Find out below, 4 attitudes you better get suspicious about: 

  1. Exaggeration: Negotiators would exaggerate to pressure you and make you feel guilty. For example, they would say “No way, this is just impossible, you can’t be serious.” Don’t get intimidated. Ask, “Why do you say that? What are your concerns?” Keep your position clear and be the one who puts the pressure by suggesting alternative ways to reach an agreement. 
  2. Sudden Mood Change: Your opposing negotiators might display at first great enthusiasm to make you feel how exciting it is to be close to an agreement and to encourage you to lay all your cards on the table. Suddenly, they become reluctant to agree or even negotiate, indirectly pressuring you to offer as much compromises as possible. Be a step ahead, and as soon as you detect a mood change, inquire about the reasons and argue about them.
  3. Only One More: When your opposing negotiators need a lot of compromises from you, they will be cautious to tell you everything at once. Instead, they will present only one or two requests each time, mentioning them as one last point to add, so that you don’t feel you are giving up a lot. Make sure you count all their demands at the end.
  4. Superiority: Many negotiators would attempt to be fully authoritative and impose their power and control, barely allowing you space to suggest or decide something else. If you can’t avoid a negotiation with those people, it’s advisable you stick to your position, back it up with logical arguments, or else announce that you will solve the problem yourself. 

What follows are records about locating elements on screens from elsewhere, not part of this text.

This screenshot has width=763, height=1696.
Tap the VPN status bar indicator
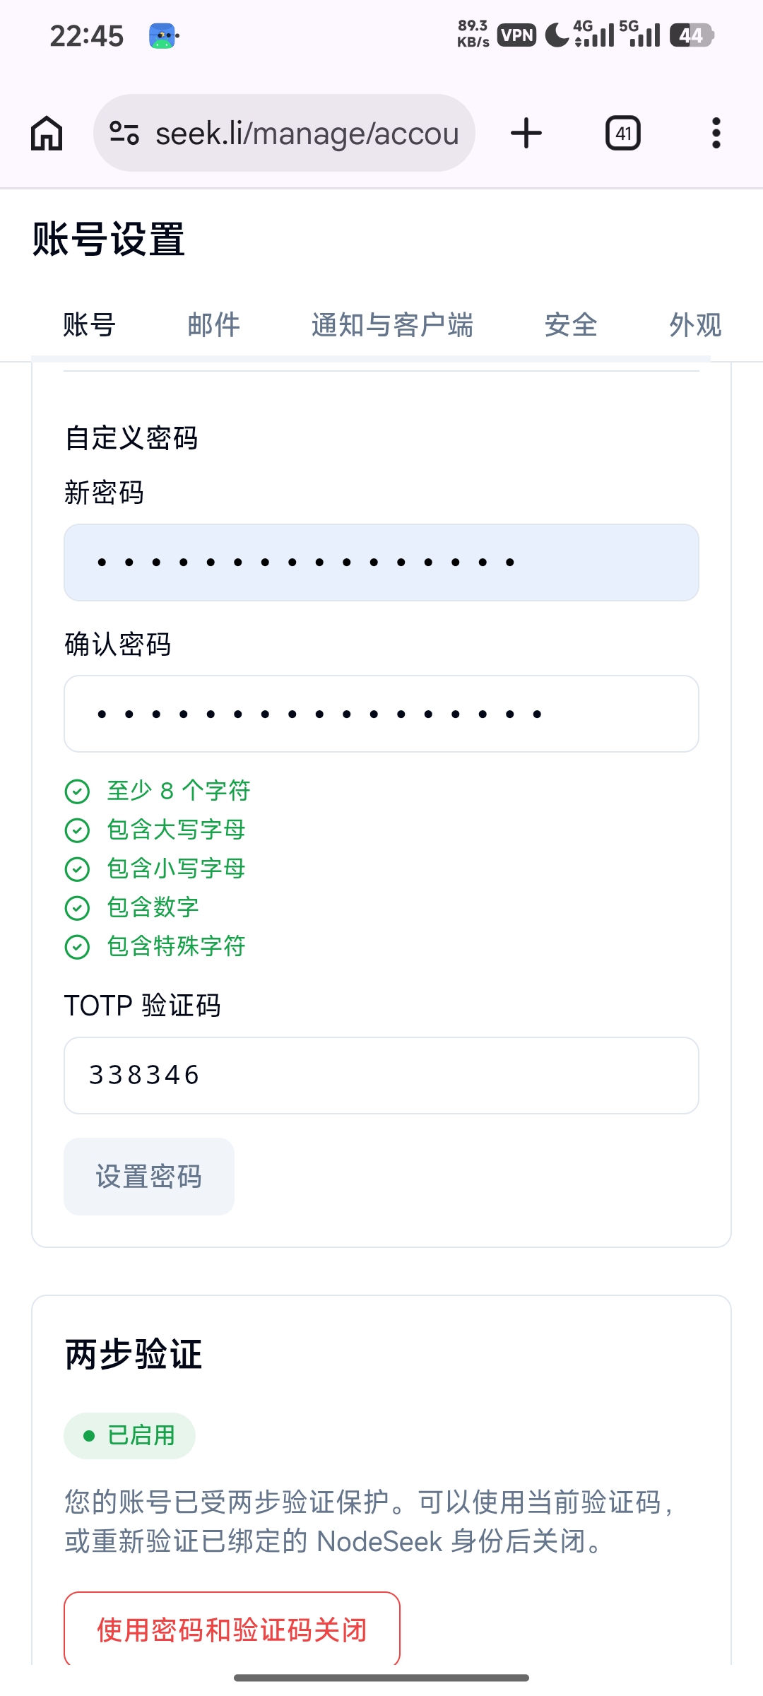coord(517,35)
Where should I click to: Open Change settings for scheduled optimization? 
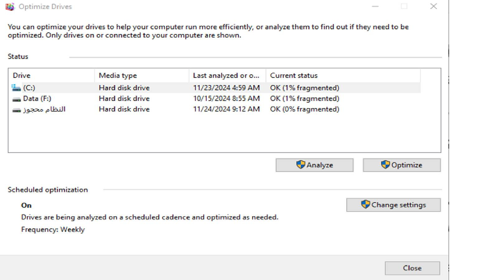[393, 205]
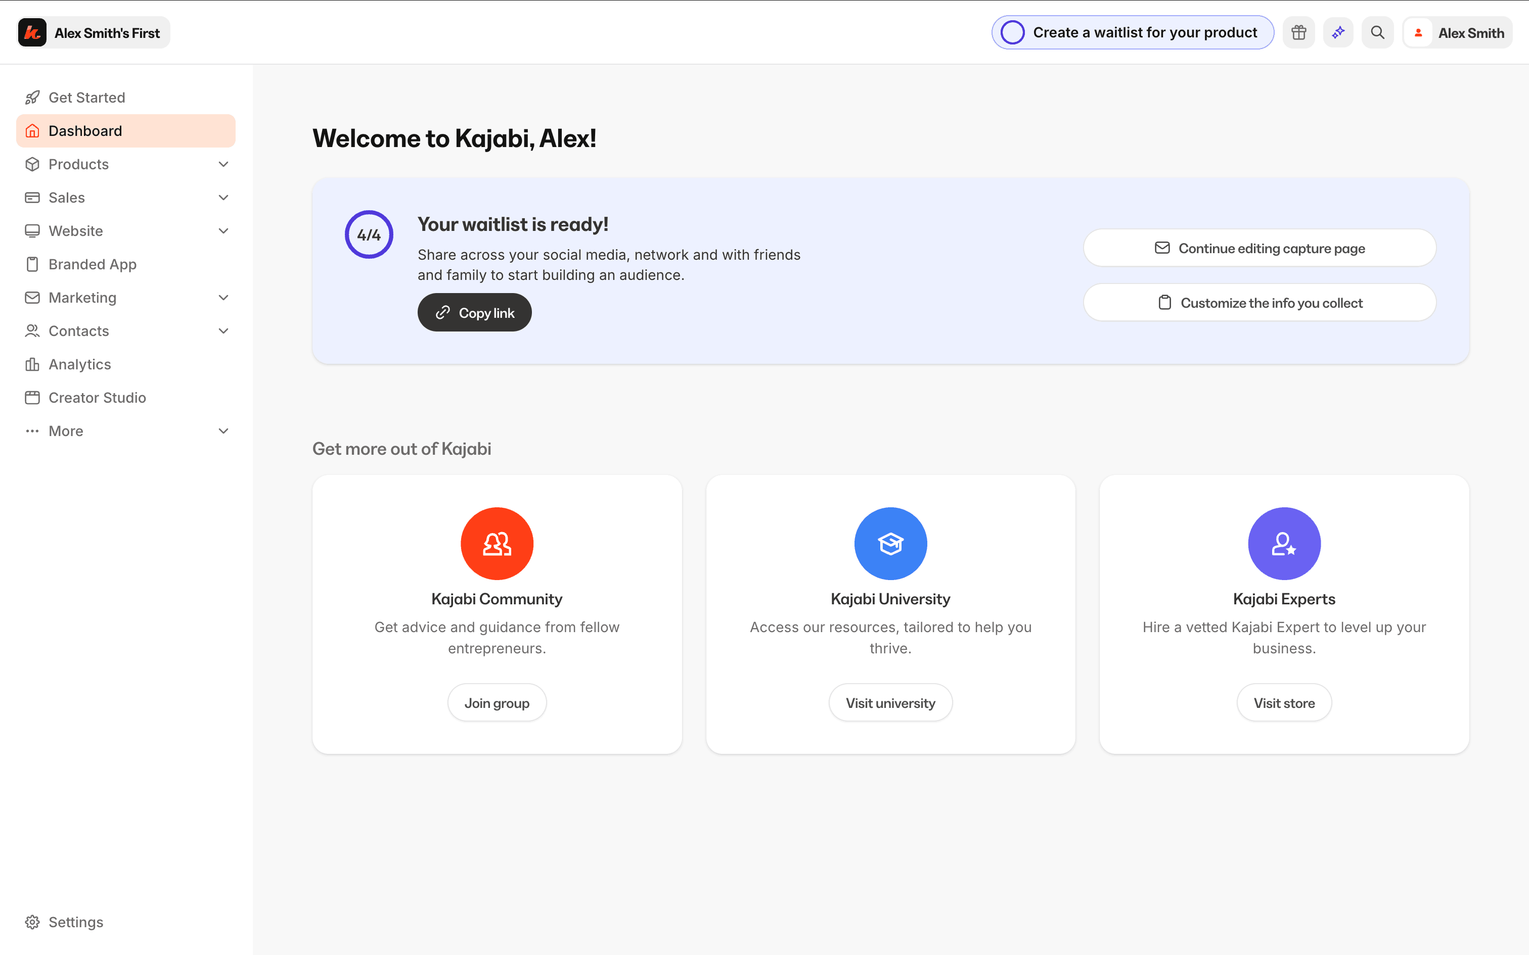Screen dimensions: 1529x955
Task: Click the AI sparkle icon in top bar
Action: point(1338,32)
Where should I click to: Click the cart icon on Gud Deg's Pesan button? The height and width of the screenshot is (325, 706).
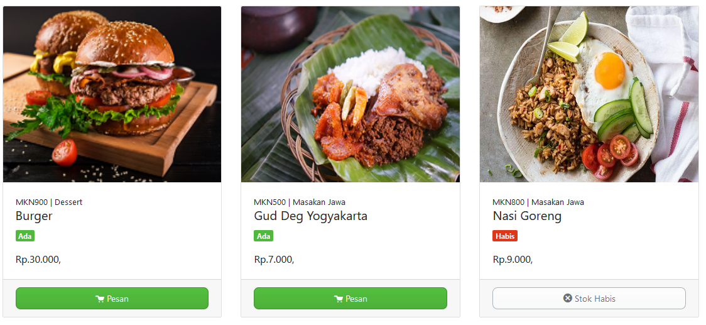339,299
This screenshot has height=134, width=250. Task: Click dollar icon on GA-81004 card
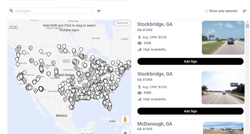(x=140, y=87)
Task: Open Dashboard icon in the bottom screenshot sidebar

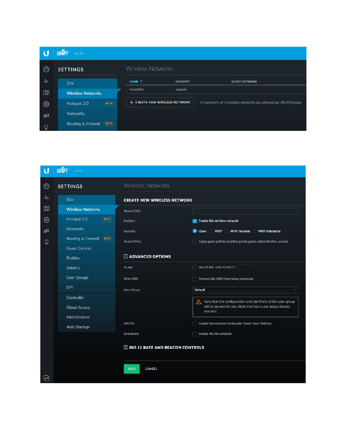Action: tap(46, 186)
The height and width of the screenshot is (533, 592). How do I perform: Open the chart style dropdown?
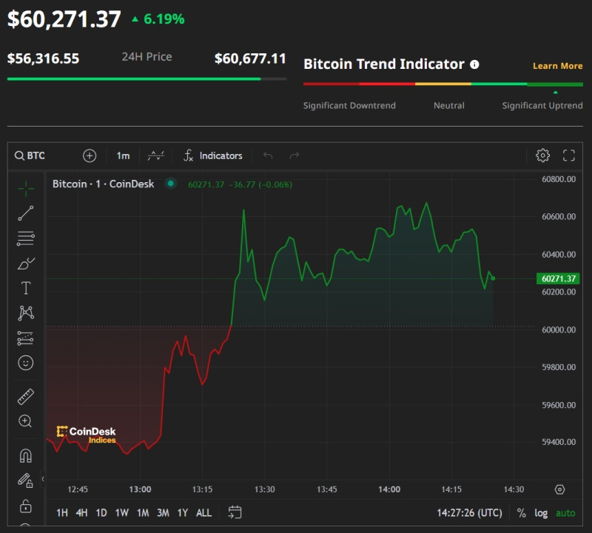coord(156,155)
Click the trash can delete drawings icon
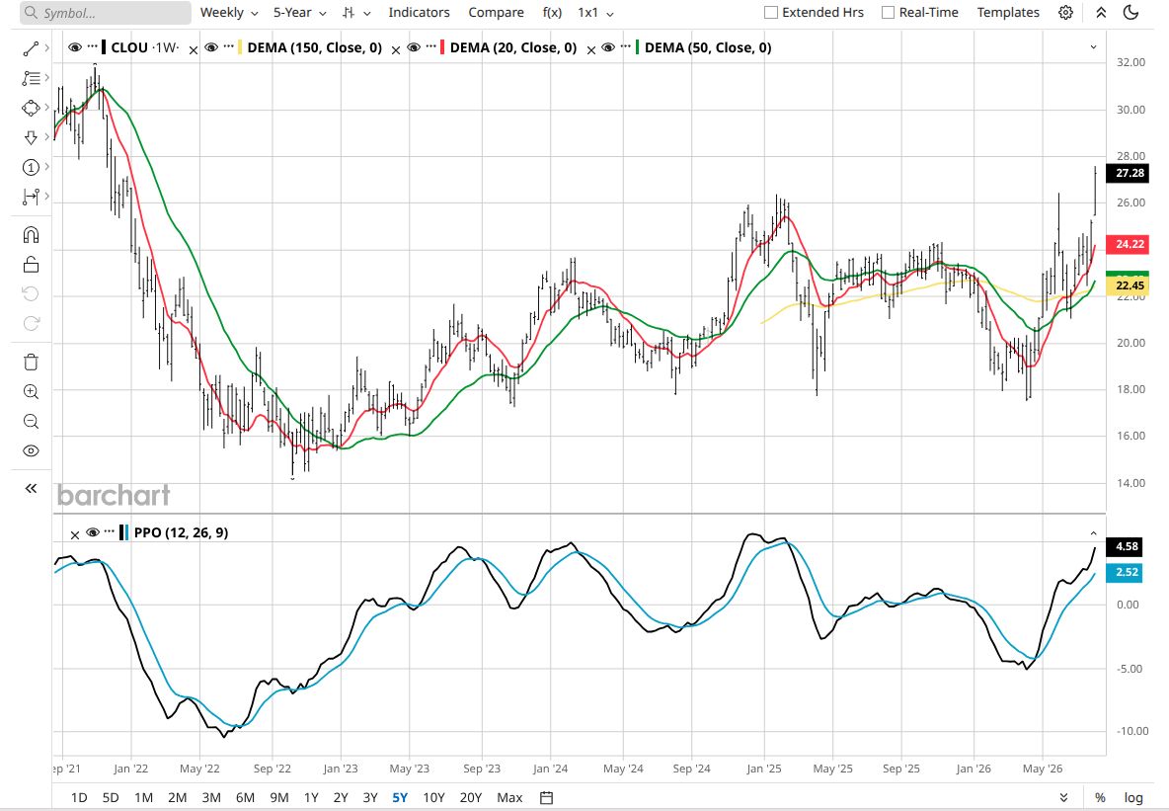Screen dimensions: 1169x811 point(31,362)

You can’t always predict the person you will have to talk to, and this can add to the uncertainty and stress of a negotiation. Build confidence in your position, prepare yourself for a possible letdown, and keep a flexible positive spirit. A problem might be one, but its solutions can be numerous. 

 

4 Steps to Improve your Negotiation Skills by Handling Negotiation Anxiety 

If after all these videos, you still feel intimidated to start a negotiation, you are not alone. In fact, theoretical learning is only the first step of nurturing the confident negotiator inside you. But remember, as much as negotiations make you feel nervous, eventually they will make you smarter too. 

Below are 4 steps to relieve your nervousness before negotiation: 

  1. Reframe Anxiety as Excitement: Most of the stress you feel before a negotiation, happens inside your mind. That’s good news because it means you can control it. Reframe your anxiety as excitement to face what’s coming. Don’t leave room for discouraging thoughts. Instead, channel your energy to accomplish step 2. 
  2. Prepare Yourself: Boost your confidence by trying to anticipate the situations you are about to face. “What if I am asked this? How should I answer? What if I talk about that? I think they would like it.” Finally, lower your expectations and prepare yourself for the worst, a technique called defensive pessimism. 
  3. Focus On Opportunities: Now that you have prepared, you can consider that you have done your best. Why think about all the ways you might fail? There’s an equal possibility that things will go extremely well. Channel your thoughts, and you will be more likely to make the right decisions. 
  4. Practice Regularly: As you pass from one negotiation to another, you will be able to identify your weak points to work on them and your strong points to sharpen other skills. Research supports that if you negotiate regularly, you will become more familiar with the possible scenarios and situations. Hence, you will be less affected by the negative effects of anxiety. 

With this frame of mind, soon you will start to recognize the significance and frequency of negotiations in our daily life. They are part of almost every conversation, so you will have tons of opportunities to practice your skills. You don’t have to wait for the real situation.

 

We hope that these negotiation skills tips will help you come out with better deals in your business and personal affairs.